# JBJr lack of lift limitation?



## Realist (Mar 18, 2004)

Question to you JBJr owners or perhaps JBJr daydreamers. Does the fact that it doesn't have much lift capability (other than a few inches) cause the JBJr to be limited in its uses? It seems a lot of people take material from a pile and spread it out, but I need to take material that is spread out and put it in a pile (horse manure). Given that the JBJr can't lift material more than a couple inches, just enough to transport it, I'm suddenly second-guessing my desire to get one. Any ideas on how to use JBJr to collect horse manure and put it in a pile? I'm trying to picture myself driving up a ramp leaning against, hmmm, perhaps saw horses or something. Doesn't paint a picture of stability.
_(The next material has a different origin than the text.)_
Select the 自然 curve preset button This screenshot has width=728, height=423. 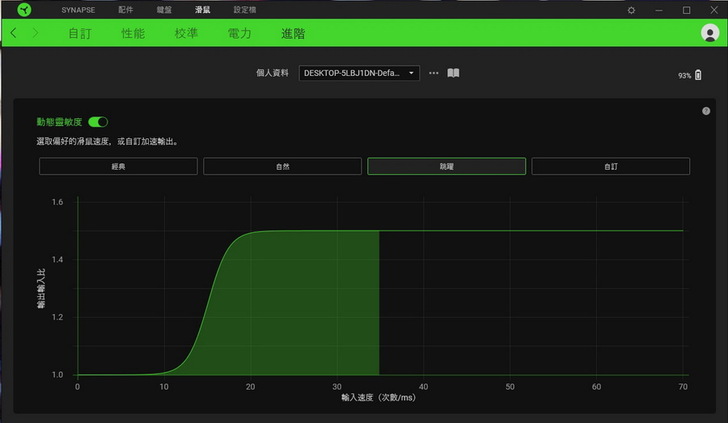282,166
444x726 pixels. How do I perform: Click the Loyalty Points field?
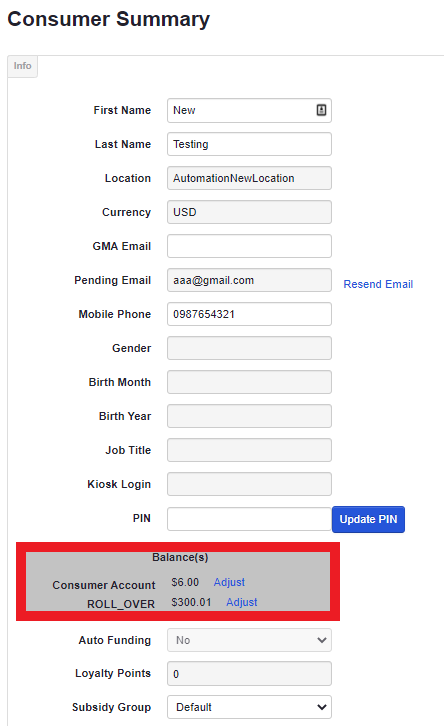[250, 674]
Even with the PowerDump's additional 6" of height, I"m not sure how I'm going to make 4-foot high piles of horse manure. Thoughts? Thanks!


----------



## Topdj (Jun 9, 2004)

swisher custom max height


----------



## Topdj (Jun 9, 2004)

swisher custom max dump


----------



## Topdj (Jun 9, 2004)

down


----------



## Greg (Sep 16, 2003)

Topdj,

How about stepping back and from the side take pics of the tractor with the bucket flat for loading, highest position for moving, and then bucket only down for dumping.
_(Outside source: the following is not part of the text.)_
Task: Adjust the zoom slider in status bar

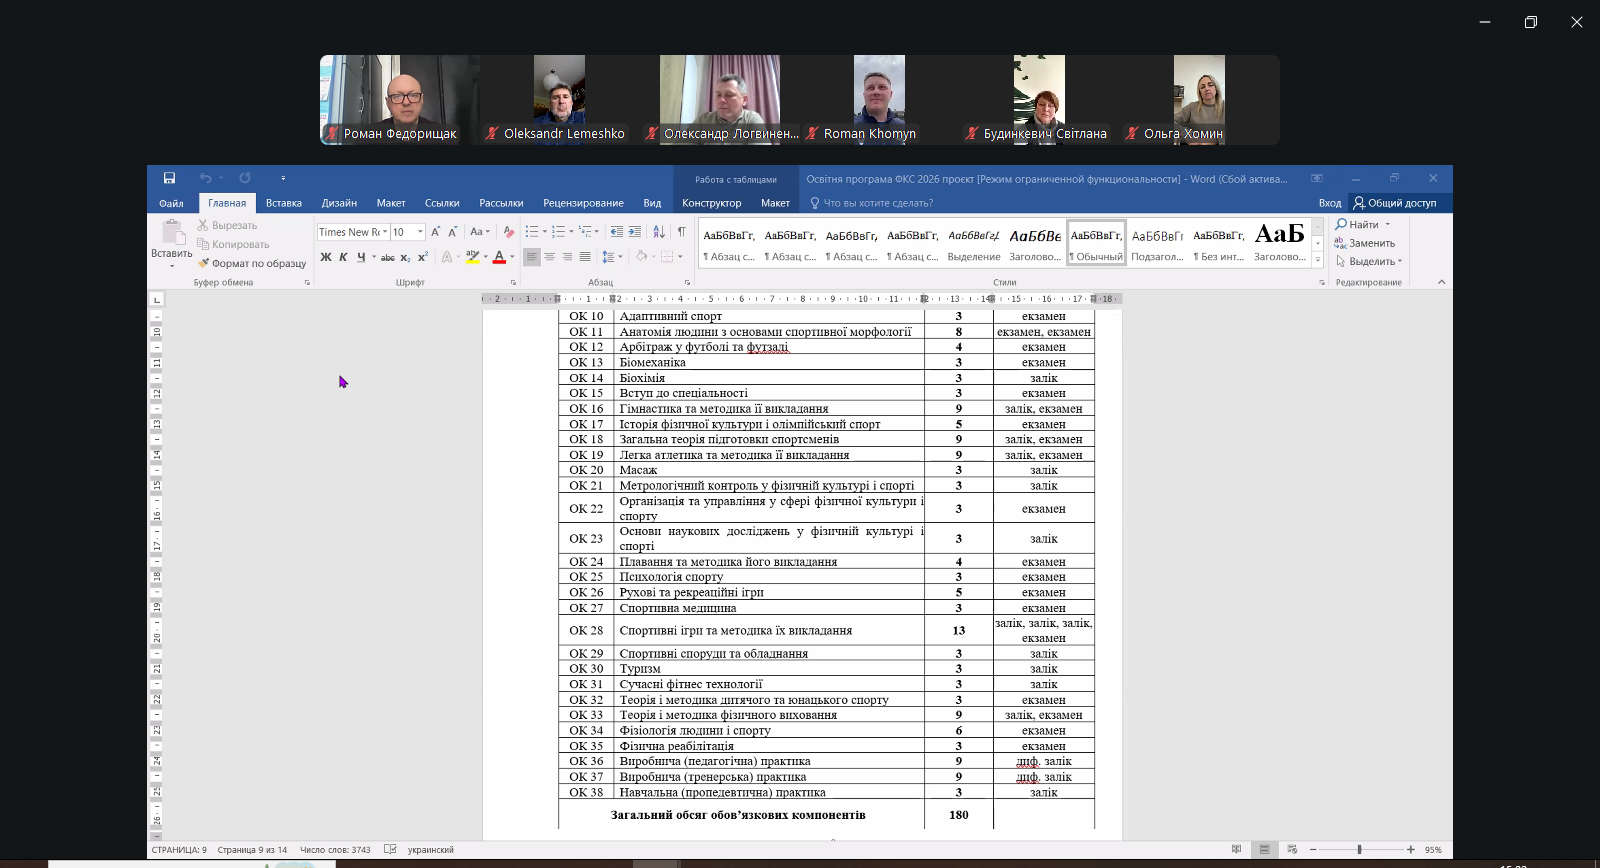Action: (x=1359, y=849)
The ruler thing just doesn't compute with me.

Greg


----------



## Topdj (Jun 9, 2004)

I will if it ever stops raining  I like my tractor Clean and no mud on the paint


----------



## Willie Nunez (Feb 25, 2004)

Realist,
There is a cyber friend who used a Craftsman GT with a front dozer blade to pile horse manure, such as you described. He considered buying a JB-Jr. In the end, he bought a John Deere CUT with a front-end loader. He's happy. He also uses it to muck the stalls. It goes a lot faster. 
My J-B Jr is able to pile dirt about 28 inches high.....maximum. But, it's an extremely useful implement, especially since it's all I can afford.


----------



## Realist (Mar 18, 2004)

Topdj - How did you have to modify the Swisher dump to fit the tractor? Before I ever heard of the JBJr, I considered the Swisher bucket, but thought its frame would not fit a garden tractor, instead only on an ATV, especially with the mowing deck in the way. Still, I'm impressed with what you've done. Is this something others can do easily, or does it require welding skills?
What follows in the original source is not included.